C11 related language correctness

Question

The following code snippet is an example from the C11 standard §6.5.2.3:

struct t1 { int m; };
struct t2 { int m; };
int f(struct t1 *p1, struct t2 *p2)
{
    if (p1->m < 0)
        p2->m = -p2->m;
    return p1->m;
}
int g()
{
    union {
        struct t1 s1;
        struct t2 s2;
    } u;
    /* ... */
    return f(&u.s1, &u.s2);
}

As per C11, the last line inside g() is invalid. Why so?

Answer 1

The example comes from Example 3 in §6.5.2.3 Structure and union members of ISO/IEC 9899:2011. One of the prior paragraphs is (emphasis added):

¶6 One special guarantee is made in order to simplify the use of unions: if a union contains several structures that share a common initial sequence (see below), and if the union object currently contains one of these structures, it is permitted to inspect the common initial part of any of them anywhere that a declaration of the completed type of the union is visible. Two structures share a common initial sequence if corresponding members have compatible types (and, for bit-fields, the same widths) for a sequence of one or more initial members.

The code quoted in the question is preceded by the comment:

The following is not a valid fragment (because the union type is not visible within function f).

This now makes sense in light of the highlighted statement. The code in g() is making use of the common initial sequence, but that only applies where the union is visible and it isn't visible in f().
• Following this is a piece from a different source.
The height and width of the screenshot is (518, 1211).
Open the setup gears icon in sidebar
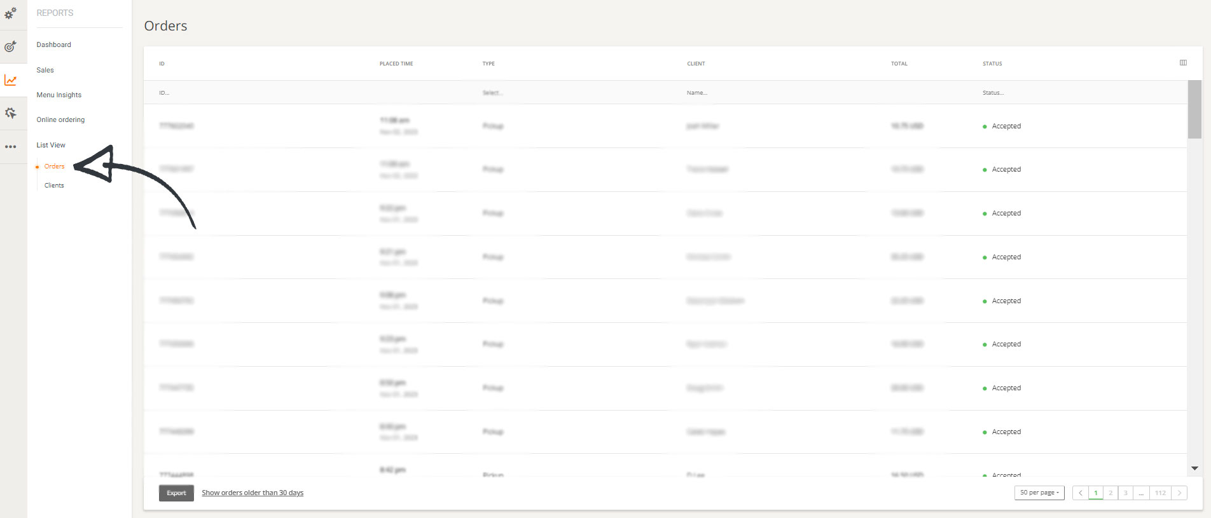click(x=11, y=13)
The issue is also one of strict aliasing. That's a complex topic. See What is the strict aliasing rule? for the details.

For whatever it is worth, GCC 7.1.0 doesn't report the problem even under stringent warning options. Neither does Clang, even with the -Weverything option:

clang -O3 -g -std=c11 -Wall -Wextra -Werror -Wmissing-prototypes \
    -Wstrict-prototypes -Weverything -pedantic …

Answer 2

This is because of the "effective type" rule. If you see f isolated, the two arguments have different type, and the compiler is allowed to do certain optimizations.

Here, p1 is accessed twice. If p1 and p2 are supposed to be different, the compiler needs not to reload p1's value for the return since it cannot have changed.

f is valid code, and the optimization is valid.

Calling it with the same object, in g, is not valid, because without seeing that both may come from the same union the compiler may not take provisions to avoid the optimization.

This is one of the cases, where the whole burden to prove that a call is valid lays on the user of a function, generally no compiler can warn you about this if f and g happen to be in different translation units.